::: Task inputs :::

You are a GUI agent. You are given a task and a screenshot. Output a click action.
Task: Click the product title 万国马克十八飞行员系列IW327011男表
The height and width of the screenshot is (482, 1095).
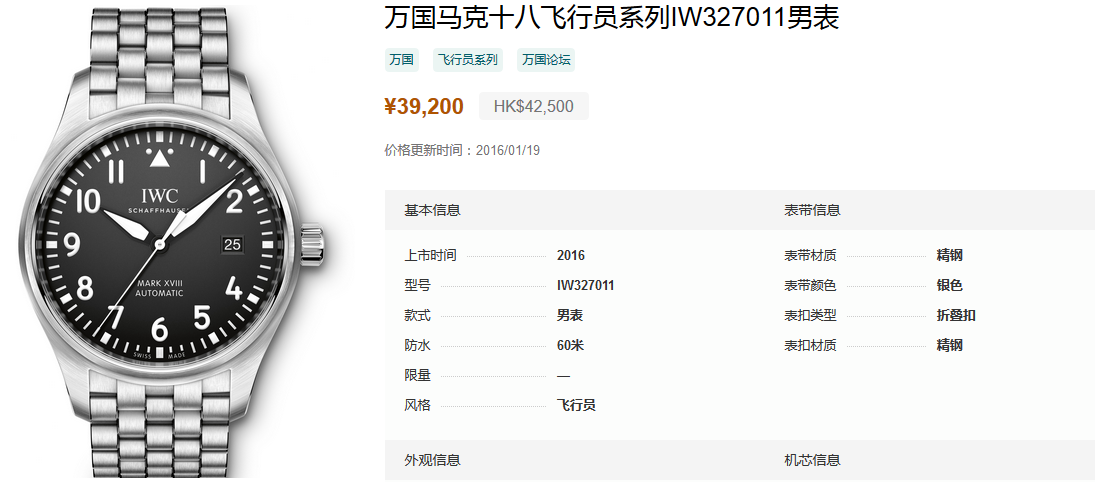point(612,17)
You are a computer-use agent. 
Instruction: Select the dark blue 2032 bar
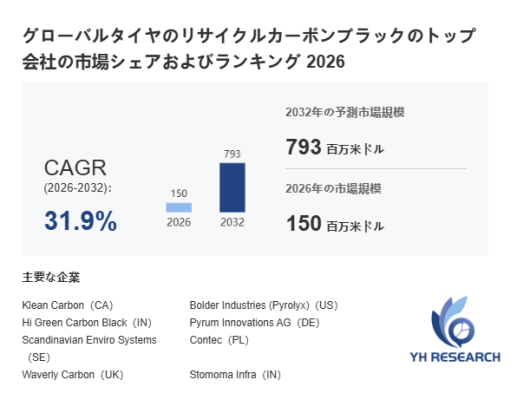(x=232, y=187)
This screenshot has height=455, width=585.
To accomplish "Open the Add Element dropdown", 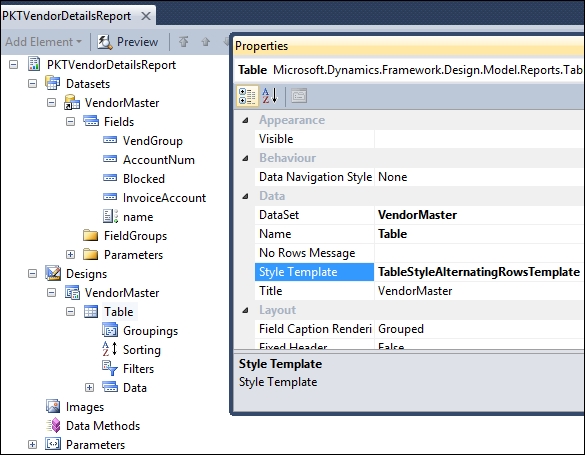I will pos(43,42).
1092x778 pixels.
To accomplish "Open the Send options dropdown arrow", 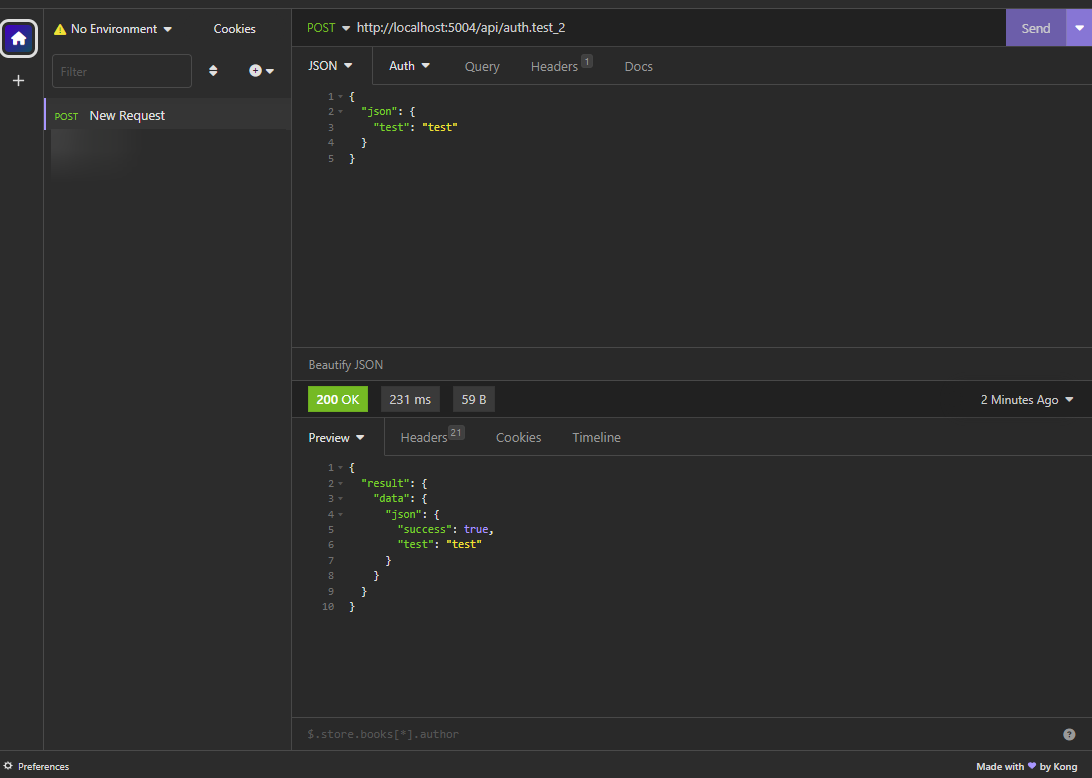I will coord(1078,28).
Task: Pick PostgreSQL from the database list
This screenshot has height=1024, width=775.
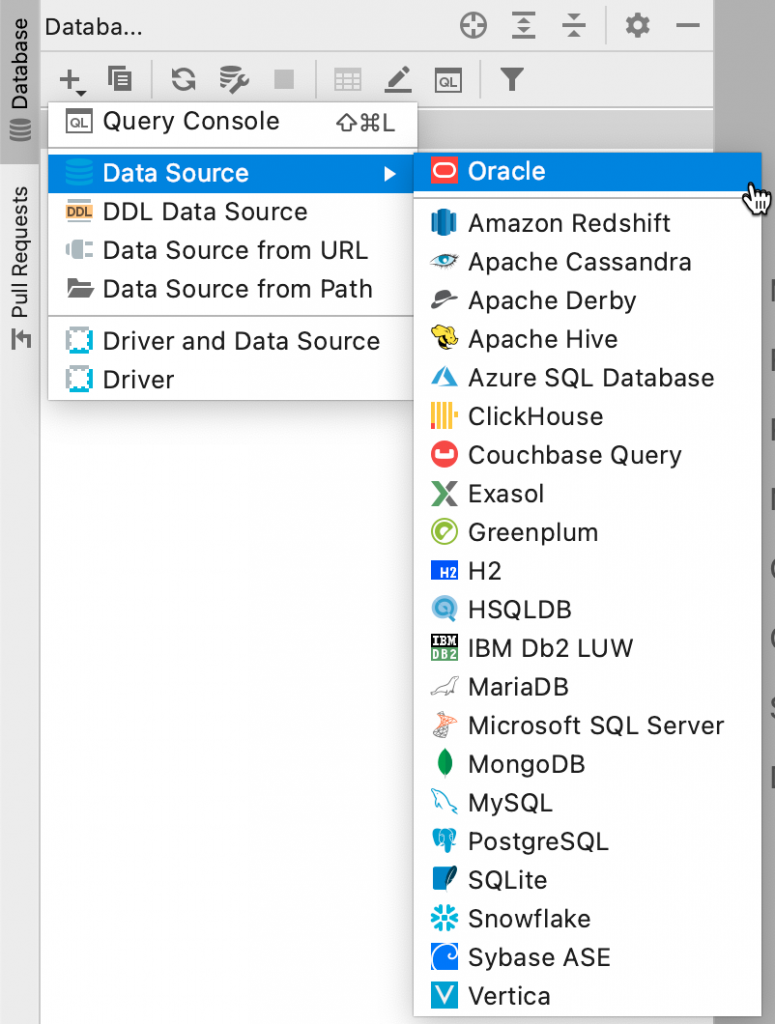Action: pos(538,841)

:::

→ Exercise goal:
Can you arrange the lines from the one containing "Task: Pick PostgreSQL from the database list" up to and including the last line above as a JSON list of strings, one string per line, with blank lines and the pictures left out?

→ Written answer:
[
  "Task: Pick PostgreSQL from the database list",
  "This screenshot has height=1024, width=775.",
  "Action: pos(538,841)"
]